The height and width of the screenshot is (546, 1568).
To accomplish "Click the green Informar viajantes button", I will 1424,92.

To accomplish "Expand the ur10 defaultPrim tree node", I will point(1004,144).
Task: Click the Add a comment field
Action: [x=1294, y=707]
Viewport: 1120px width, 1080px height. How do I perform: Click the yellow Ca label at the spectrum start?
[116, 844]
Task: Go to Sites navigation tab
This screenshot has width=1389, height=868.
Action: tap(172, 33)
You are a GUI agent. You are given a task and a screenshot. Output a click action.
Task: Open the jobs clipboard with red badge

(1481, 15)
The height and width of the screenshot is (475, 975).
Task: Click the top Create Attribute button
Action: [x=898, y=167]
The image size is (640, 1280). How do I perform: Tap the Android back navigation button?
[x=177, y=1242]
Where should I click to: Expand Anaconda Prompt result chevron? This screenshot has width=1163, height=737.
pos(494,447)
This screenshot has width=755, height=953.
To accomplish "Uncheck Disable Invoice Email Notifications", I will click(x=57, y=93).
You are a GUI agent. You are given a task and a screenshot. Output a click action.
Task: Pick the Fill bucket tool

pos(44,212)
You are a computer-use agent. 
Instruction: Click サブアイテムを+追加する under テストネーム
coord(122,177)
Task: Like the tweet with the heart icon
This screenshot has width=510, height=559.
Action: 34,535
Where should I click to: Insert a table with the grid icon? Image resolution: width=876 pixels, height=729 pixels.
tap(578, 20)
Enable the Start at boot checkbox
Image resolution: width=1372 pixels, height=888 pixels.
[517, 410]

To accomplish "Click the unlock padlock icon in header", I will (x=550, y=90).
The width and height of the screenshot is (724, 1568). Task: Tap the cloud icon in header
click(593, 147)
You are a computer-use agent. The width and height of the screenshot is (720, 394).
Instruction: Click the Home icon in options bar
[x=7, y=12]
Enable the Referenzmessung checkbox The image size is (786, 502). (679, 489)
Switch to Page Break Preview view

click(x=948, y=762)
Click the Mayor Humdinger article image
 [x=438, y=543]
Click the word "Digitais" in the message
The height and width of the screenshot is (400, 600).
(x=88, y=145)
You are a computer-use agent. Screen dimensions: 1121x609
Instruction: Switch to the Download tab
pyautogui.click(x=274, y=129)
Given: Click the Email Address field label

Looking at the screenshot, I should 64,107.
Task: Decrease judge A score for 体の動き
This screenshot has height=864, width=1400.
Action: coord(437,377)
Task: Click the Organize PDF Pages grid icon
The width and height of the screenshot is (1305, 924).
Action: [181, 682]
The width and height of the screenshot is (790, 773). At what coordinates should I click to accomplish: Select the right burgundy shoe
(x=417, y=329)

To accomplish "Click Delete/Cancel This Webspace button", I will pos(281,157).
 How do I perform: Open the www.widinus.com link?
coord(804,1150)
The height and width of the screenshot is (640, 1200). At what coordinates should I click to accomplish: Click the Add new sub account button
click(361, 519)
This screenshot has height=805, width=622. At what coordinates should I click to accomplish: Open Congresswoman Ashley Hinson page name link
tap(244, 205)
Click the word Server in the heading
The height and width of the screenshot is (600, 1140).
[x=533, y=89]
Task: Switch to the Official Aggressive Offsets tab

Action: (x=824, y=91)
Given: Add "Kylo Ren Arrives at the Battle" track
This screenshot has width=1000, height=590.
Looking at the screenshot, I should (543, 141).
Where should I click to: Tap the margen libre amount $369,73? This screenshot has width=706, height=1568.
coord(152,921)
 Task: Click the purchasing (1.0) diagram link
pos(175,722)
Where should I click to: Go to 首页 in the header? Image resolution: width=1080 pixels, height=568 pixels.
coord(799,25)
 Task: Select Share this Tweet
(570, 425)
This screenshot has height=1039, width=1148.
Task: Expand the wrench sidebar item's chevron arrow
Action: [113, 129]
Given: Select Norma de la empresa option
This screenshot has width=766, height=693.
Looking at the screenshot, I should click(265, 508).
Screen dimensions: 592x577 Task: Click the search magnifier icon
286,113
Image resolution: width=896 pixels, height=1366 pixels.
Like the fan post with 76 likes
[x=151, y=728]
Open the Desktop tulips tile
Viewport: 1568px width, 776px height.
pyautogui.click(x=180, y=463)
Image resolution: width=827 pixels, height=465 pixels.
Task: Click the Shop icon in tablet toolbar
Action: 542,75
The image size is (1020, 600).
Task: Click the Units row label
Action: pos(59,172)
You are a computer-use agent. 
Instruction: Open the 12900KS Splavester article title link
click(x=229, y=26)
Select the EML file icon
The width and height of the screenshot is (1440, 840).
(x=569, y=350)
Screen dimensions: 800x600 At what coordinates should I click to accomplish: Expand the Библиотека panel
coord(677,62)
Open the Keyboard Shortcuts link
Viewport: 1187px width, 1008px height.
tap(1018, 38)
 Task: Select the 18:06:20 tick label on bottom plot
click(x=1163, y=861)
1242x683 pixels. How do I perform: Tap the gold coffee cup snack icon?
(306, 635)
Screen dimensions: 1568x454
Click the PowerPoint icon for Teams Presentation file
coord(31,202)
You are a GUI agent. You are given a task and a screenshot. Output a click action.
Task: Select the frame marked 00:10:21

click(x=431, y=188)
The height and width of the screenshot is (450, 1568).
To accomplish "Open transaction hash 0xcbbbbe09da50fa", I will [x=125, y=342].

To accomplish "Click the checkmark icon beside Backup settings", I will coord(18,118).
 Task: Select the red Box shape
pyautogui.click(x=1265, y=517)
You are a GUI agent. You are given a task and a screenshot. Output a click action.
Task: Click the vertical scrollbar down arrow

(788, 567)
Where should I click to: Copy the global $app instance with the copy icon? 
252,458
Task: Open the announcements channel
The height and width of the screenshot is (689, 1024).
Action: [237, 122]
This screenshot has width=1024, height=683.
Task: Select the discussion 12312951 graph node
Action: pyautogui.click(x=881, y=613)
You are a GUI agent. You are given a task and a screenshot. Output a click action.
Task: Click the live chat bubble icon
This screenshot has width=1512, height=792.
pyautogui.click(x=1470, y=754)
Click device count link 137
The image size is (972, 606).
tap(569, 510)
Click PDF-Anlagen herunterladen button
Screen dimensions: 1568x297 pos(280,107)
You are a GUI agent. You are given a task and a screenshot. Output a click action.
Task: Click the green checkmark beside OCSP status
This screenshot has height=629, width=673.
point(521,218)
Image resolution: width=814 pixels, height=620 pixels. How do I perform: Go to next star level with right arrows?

+ + + +

#### WORK TO BE COMPLETED:
Copy out every one of the records above word for word, line by line, with no changes.

#### RESPONSE BELOW:
The height and width of the screenshot is (546, 1568).
To accomplish "Click the green Informar viajantes button", I will 1424,92.

To accomplish "Expand the ur10 defaultPrim tree node", I will point(1004,144).
Task: Click the Add a comment field
Action: [x=1294, y=707]
Viewport: 1120px width, 1080px height. How do I perform: Click the yellow Ca label at the spectrum start?
[116, 844]
Task: Go to Sites navigation tab
This screenshot has width=1389, height=868.
Action: tap(172, 33)
You are a GUI agent. You are given a task and a screenshot. Output a click action.
Task: Open the jobs clipboard with red badge

(1481, 15)
The height and width of the screenshot is (475, 975).
Task: Click the top Create Attribute button
Action: [x=898, y=167]
The image size is (640, 1280). How do I perform: Tap the Android back navigation button?
[x=177, y=1242]
Where should I click to: Expand Anaconda Prompt result chevron? This screenshot has width=1163, height=737.
pos(494,447)
This screenshot has width=755, height=953.
To accomplish "Uncheck Disable Invoice Email Notifications", I will click(x=57, y=93).
You are a GUI agent. You are given a task and a screenshot. Output a click action.
Task: Pick the Fill bucket tool

pos(44,212)
You are a computer-use agent. 
Instruction: Click サブアイテムを+追加する under テストネーム
coord(122,177)
Task: Like the tweet with the heart icon
This screenshot has width=510, height=559.
Action: 34,535
Where should I click to: Insert a table with the grid icon? Image resolution: width=876 pixels, height=729 pixels.
tap(578, 20)
Enable the Start at boot checkbox
Image resolution: width=1372 pixels, height=888 pixels.
[517, 410]

To accomplish "Click the unlock padlock icon in header", I will (x=550, y=90).
The width and height of the screenshot is (724, 1568). Task: Tap the cloud icon in header
click(593, 147)
You are a computer-use agent. The width and height of the screenshot is (720, 394).
Instruction: Click the Home icon in options bar
[x=7, y=12]
Enable the Referenzmessung checkbox The image size is (786, 502). (679, 489)
Switch to Page Break Preview view

click(x=948, y=762)
Click the Mayor Humdinger article image
 [x=438, y=543]
Click the word "Digitais" in the message
The height and width of the screenshot is (400, 600).
(x=88, y=145)
You are a computer-use agent. Screen dimensions: 1121x609
Instruction: Switch to the Download tab
pyautogui.click(x=274, y=129)
Given: Click the Email Address field label

Looking at the screenshot, I should 64,107.
Task: Decrease judge A score for 体の動き
This screenshot has height=864, width=1400.
Action: coord(437,377)
Task: Click the Organize PDF Pages grid icon
The width and height of the screenshot is (1305, 924).
Action: [181, 682]
The width and height of the screenshot is (790, 773). At what coordinates should I click to accomplish: Select the right burgundy shoe
(x=417, y=329)

To accomplish "Click Delete/Cancel This Webspace button", I will pos(281,157).
 How do I perform: Open the www.widinus.com link?
coord(804,1150)
The height and width of the screenshot is (640, 1200). At what coordinates should I click to accomplish: Click the Add new sub account button
click(361, 519)
This screenshot has height=805, width=622. At what coordinates should I click to accomplish: Open Congresswoman Ashley Hinson page name link
tap(244, 205)
Click the word Server in the heading
The height and width of the screenshot is (600, 1140).
[x=533, y=89]
Task: Switch to the Official Aggressive Offsets tab

Action: (x=824, y=91)
Given: Add "Kylo Ren Arrives at the Battle" track
This screenshot has width=1000, height=590.
Looking at the screenshot, I should (543, 141).
Where should I click to: Tap the margen libre amount $369,73? This screenshot has width=706, height=1568.
coord(152,921)
 Task: Click the purchasing (1.0) diagram link
pos(175,722)
Where should I click to: Go to 首页 in the header? Image resolution: width=1080 pixels, height=568 pixels.
coord(799,25)
 Task: Select Share this Tweet
(570, 425)
This screenshot has height=1039, width=1148.
Task: Expand the wrench sidebar item's chevron arrow
Action: [113, 129]
Given: Select Norma de la empresa option
This screenshot has width=766, height=693.
Looking at the screenshot, I should click(265, 508).
Screen dimensions: 592x577 Task: Click the search magnifier icon
286,113
Image resolution: width=896 pixels, height=1366 pixels.
Like the fan post with 76 likes
[x=151, y=728]
Open the Desktop tulips tile
Viewport: 1568px width, 776px height.
pyautogui.click(x=180, y=463)
Image resolution: width=827 pixels, height=465 pixels.
Task: Click the Shop icon in tablet toolbar
Action: 542,75
The image size is (1020, 600).
Task: Click the Units row label
Action: pos(59,172)
You are a computer-use agent. 
Instruction: Open the 12900KS Splavester article title link
click(x=229, y=26)
Select the EML file icon
The width and height of the screenshot is (1440, 840).
(x=569, y=350)
Screen dimensions: 800x600 At what coordinates should I click to accomplish: Expand the Библиотека panel
coord(677,62)
Open the Keyboard Shortcuts link
Viewport: 1187px width, 1008px height.
tap(1018, 38)
 Task: Select the 18:06:20 tick label on bottom plot
click(x=1163, y=861)
1242x683 pixels. How do I perform: Tap the gold coffee cup snack icon?
(306, 635)
Screen dimensions: 1568x454
Click the PowerPoint icon for Teams Presentation file
coord(31,202)
You are a GUI agent. You are given a task and a screenshot. Output a click action.
Task: Select the frame marked 00:10:21

click(x=431, y=188)
The height and width of the screenshot is (450, 1568).
To accomplish "Open transaction hash 0xcbbbbe09da50fa", I will [x=125, y=342].

To accomplish "Click the checkmark icon beside Backup settings", I will coord(18,118).
 Task: Select the red Box shape
pyautogui.click(x=1265, y=517)
You are a GUI agent. You are given a task and a screenshot. Output a click action.
Task: Click the vertical scrollbar down arrow

(788, 567)
Where should I click to: Copy the global $app instance with the copy icon? 
252,458
Task: Open the announcements channel
The height and width of the screenshot is (689, 1024).
Action: [237, 122]
This screenshot has width=1024, height=683.
Task: Select the discussion 12312951 graph node
Action: pyautogui.click(x=881, y=613)
You are a GUI agent. You are given a task and a screenshot. Output a click action.
Task: Click the live chat bubble icon
This screenshot has width=1512, height=792.
pyautogui.click(x=1470, y=754)
Click device count link 137
The image size is (972, 606).
tap(569, 510)
Click PDF-Anlagen herunterladen button
Screen dimensions: 1568x297 pos(280,107)
You are a GUI agent. You are given a task and a screenshot. Output a click action.
Task: Click the green checkmark beside OCSP status
This screenshot has height=629, width=673.
point(521,218)
Image resolution: width=814 pixels, height=620 pixels. How do I perform: Go to next star level with right arrows?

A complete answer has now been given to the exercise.